Полина не так долго, но все-таки сопутствует Бомарше-художнику. Ее имя связано с «Двумя друзьями», оно же стоит вместо Розины в первых набросках «Севильского цирюльника»…
Период драматических опытов – пожалуй, единственная мирная полоса в полной треволнений жизни Бомарше. В 1768 году в апреле он женился на молодой вдове Женевьеве Левек, удвоив ее приданым свое благополучие. При помощи Пари-Дювернэ он купил в это время у государства громадный Шиннонский лес и с увлечением занимался торговлей тесом и бревнами. Безмятежное спокойствие едва ли не в первый раз водворяется в его душе.

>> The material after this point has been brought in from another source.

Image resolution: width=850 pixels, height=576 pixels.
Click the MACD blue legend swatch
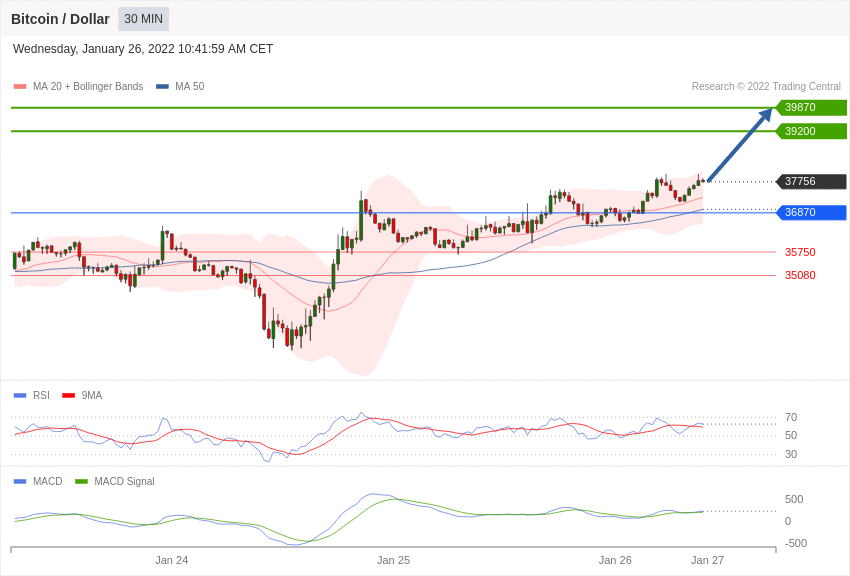tap(20, 481)
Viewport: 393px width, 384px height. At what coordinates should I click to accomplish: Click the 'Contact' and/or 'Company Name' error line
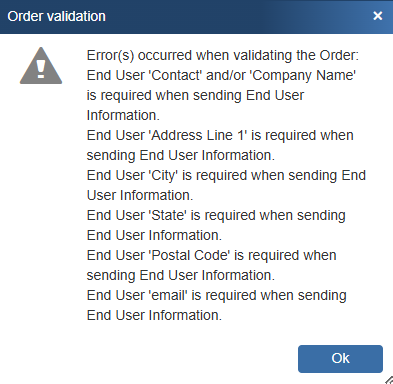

«Я живу, – писал он жене из Риварена вблизи своего леса, – в конторе, на ферме, настоящей крестьянской, между птичником и огородом, у живого забора. Моя комната, вместо обоев, с белыми стенами, меблирована скверной кроватью, на которой я сплю, как убитый, четырьмя соломенными стульями, дубовым столом и большим камином без всяких приспособлений. Зато в то время, как пишу тебе, я вижу из окна покрытые лугами склоны возвышенности, на которой живу. Коренастые и загорелые мужики косят траву и нагружают ее на возы, запряженные волами; толпа женщин и девушек, с граблями в руках или на плечах, за работой наполняют воздух пронзительными песнями; они доносятся до моего стола; за деревьями, в отдалении, я вижу извилистое течение Индра и древний замок с башнями моей соседки, госпожи Ронсе. Надо всем господствуют вековые вершины деревьев, насколько хватает глаз все гуще и гуще до склонов гор, окружающих нас и, как кольцом, замыкающих наш горизонт. Эта картина не лишена очаровательности. Большой кусок хлеба, более чем простое кушанье, плохое вино составляют мой завтрак. Говоря правду, если бы я позволил себе пожелать тебе неудобства, недостатка во всем, я пожалел бы, что тебя нет около меня. Прощай, моя милая».